------ STORED ROWS

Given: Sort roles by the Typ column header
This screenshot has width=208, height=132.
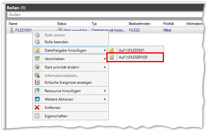Looking at the screenshot, I should [94, 24].
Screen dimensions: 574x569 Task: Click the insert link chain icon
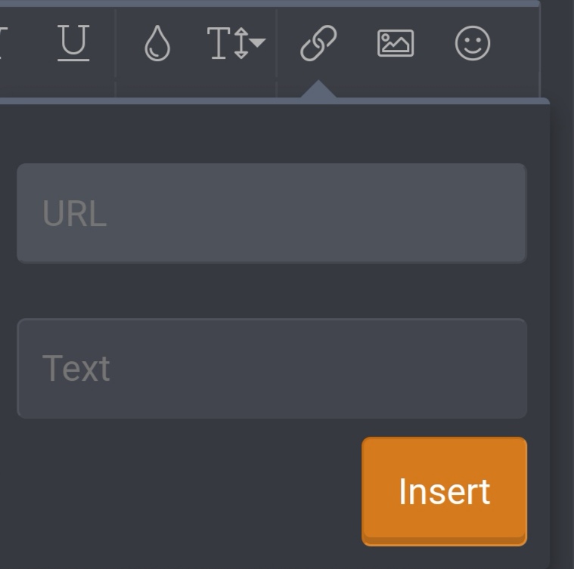pyautogui.click(x=318, y=44)
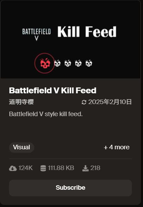Click the 124K subscriber count
This screenshot has width=143, height=207.
(26, 168)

------------

AIM OF THE TASK:
Show every line above that contains the string "This", matching case exactly.

FINISHED ANSWER:
This screenshot has width=208, height=132.
This screenshot has width=143, height=207.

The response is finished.